Exercise - Lines in the entries below where the word "agent" shows up should each be copied.

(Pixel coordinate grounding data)
:::
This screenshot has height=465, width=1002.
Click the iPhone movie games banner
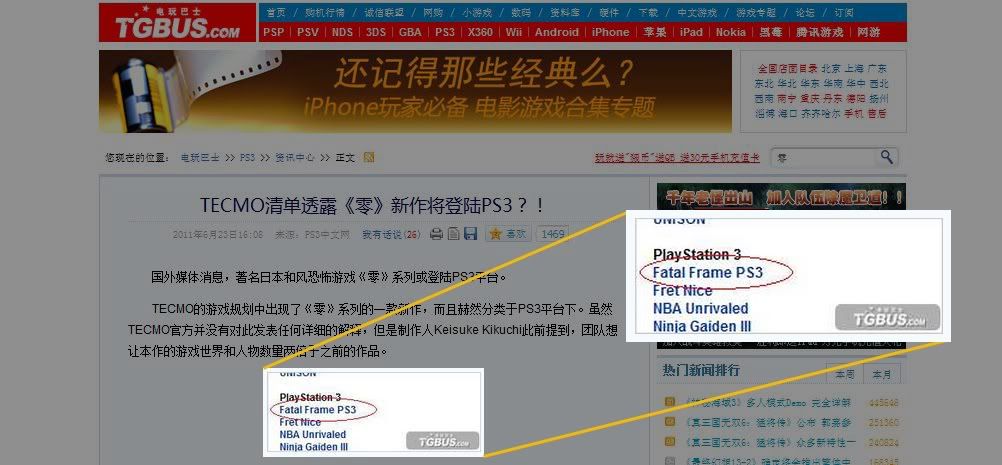415,91
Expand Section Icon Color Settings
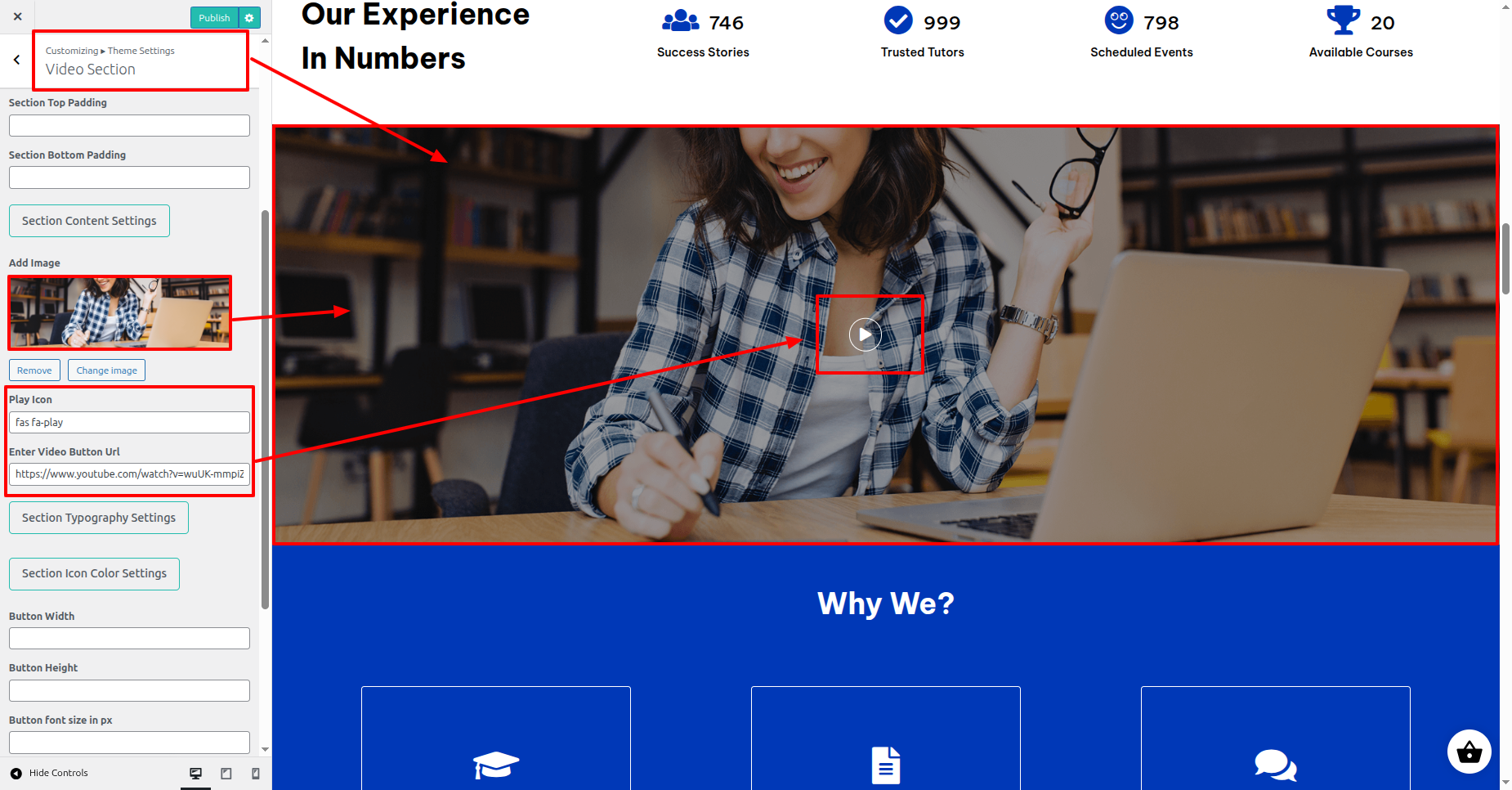Image resolution: width=1512 pixels, height=790 pixels. pos(94,573)
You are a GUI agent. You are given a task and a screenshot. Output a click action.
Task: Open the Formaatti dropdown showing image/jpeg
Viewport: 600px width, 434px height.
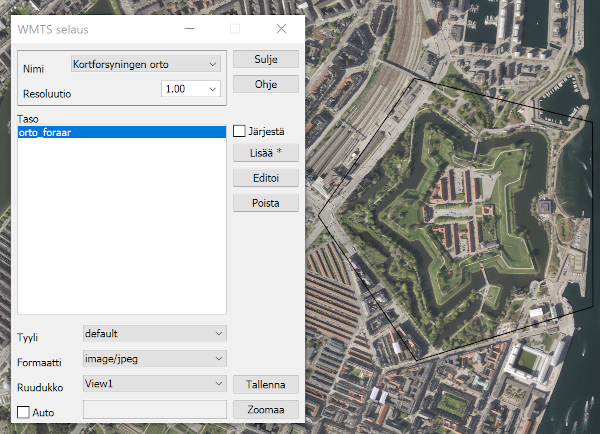[x=155, y=357]
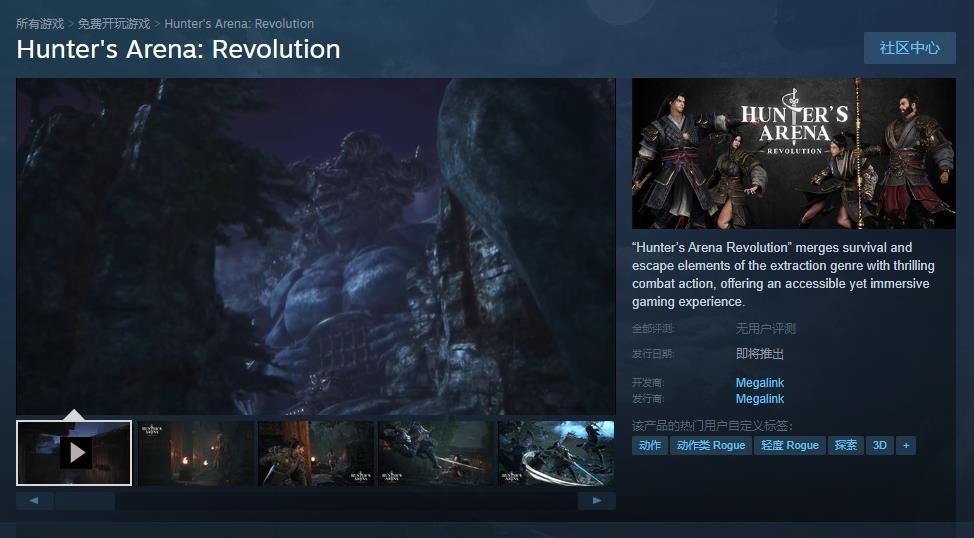The image size is (974, 538).
Task: Click the main trailer video preview
Action: click(x=316, y=246)
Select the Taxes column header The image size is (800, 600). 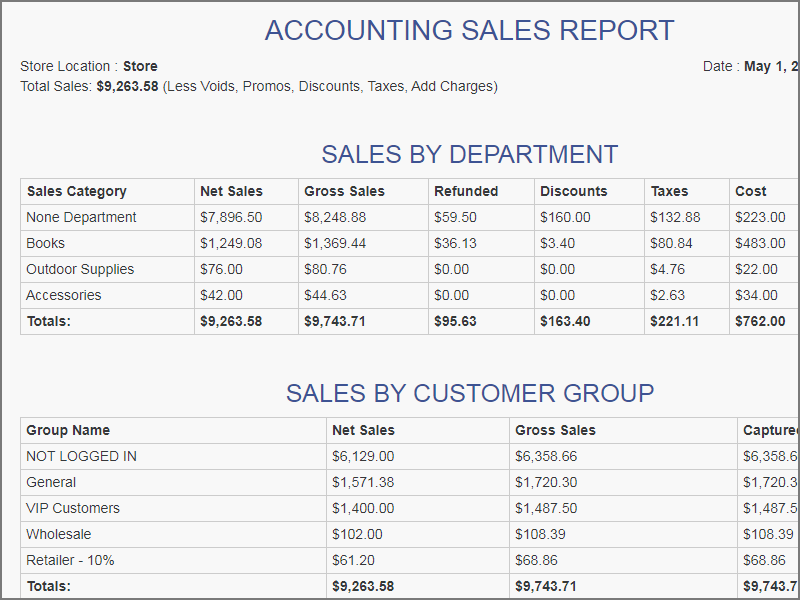point(669,191)
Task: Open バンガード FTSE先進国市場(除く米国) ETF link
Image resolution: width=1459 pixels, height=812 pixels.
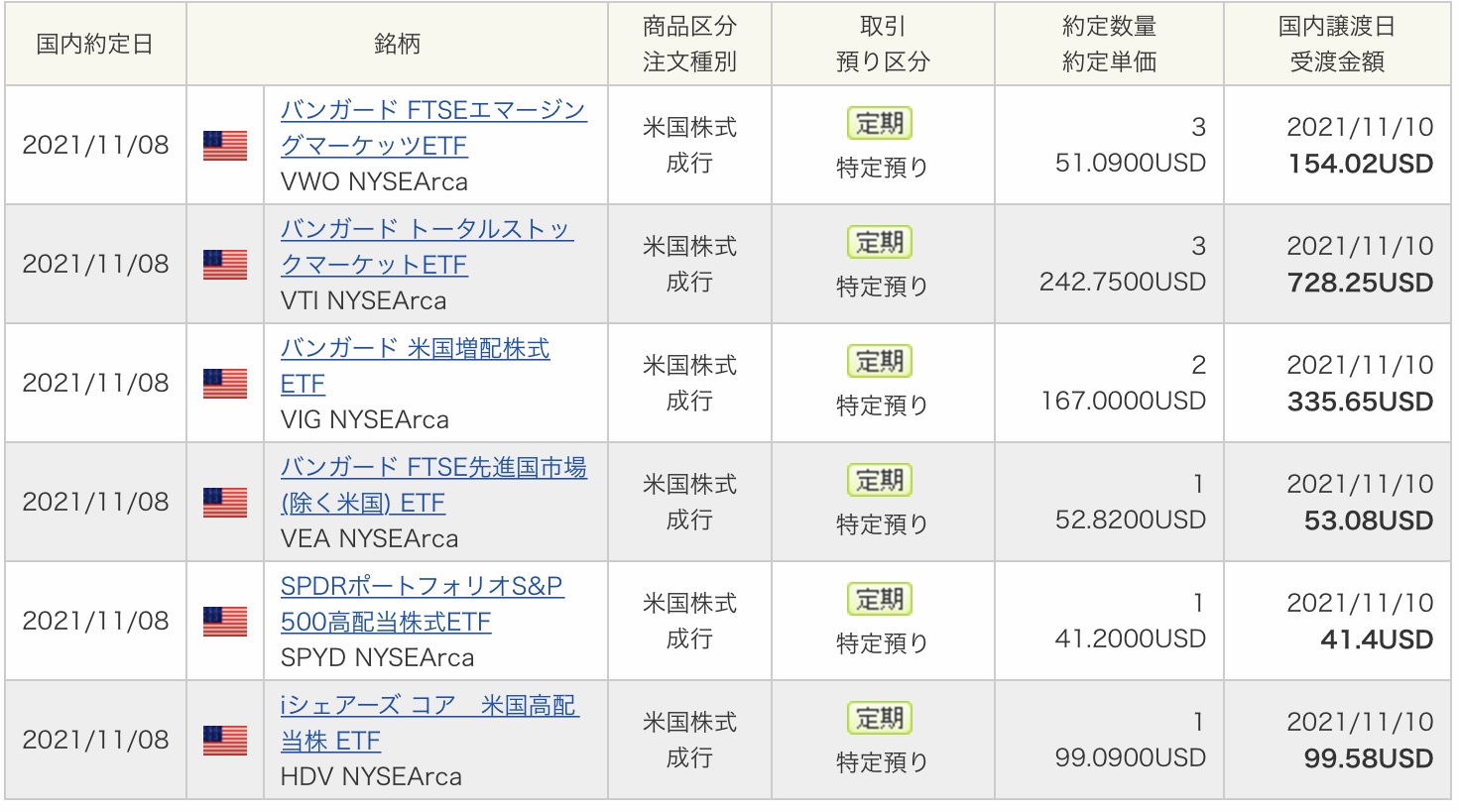Action: pyautogui.click(x=433, y=485)
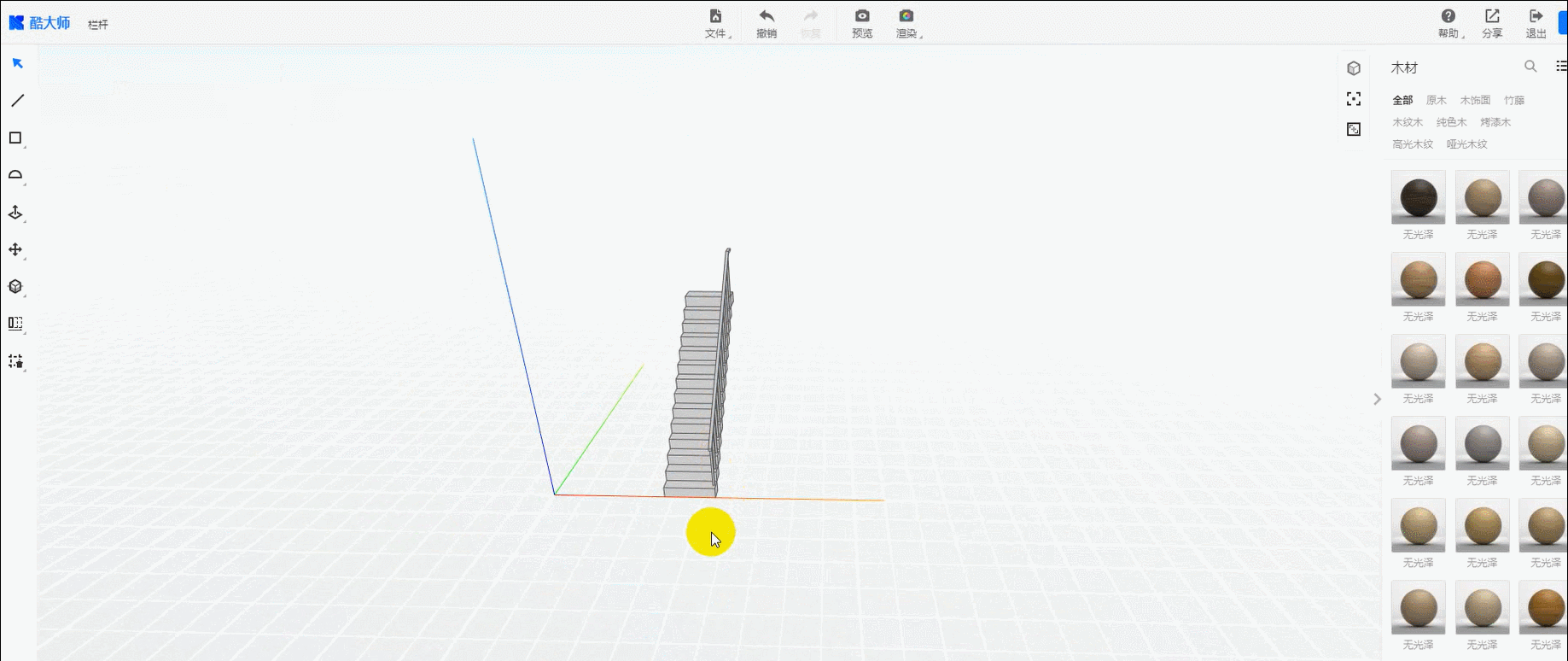
Task: Click the focus view icon
Action: (1354, 99)
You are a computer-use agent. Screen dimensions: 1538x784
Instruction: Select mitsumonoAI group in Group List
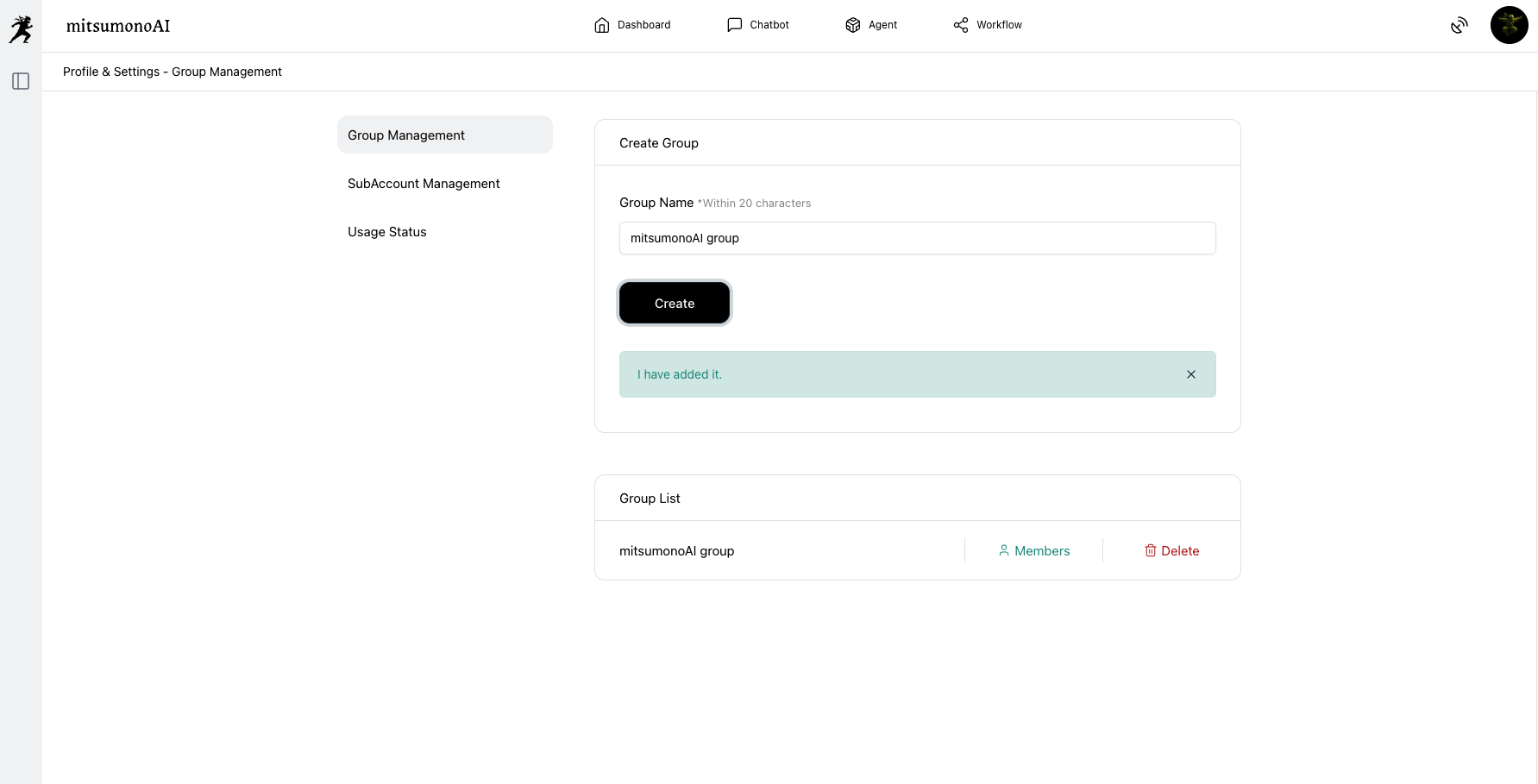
:::
Output for this exercise -
You are a GUI agent. You are given a task and a screenshot. Output a click action.
You are a computer-use agent. Screen dimensions: 1538x784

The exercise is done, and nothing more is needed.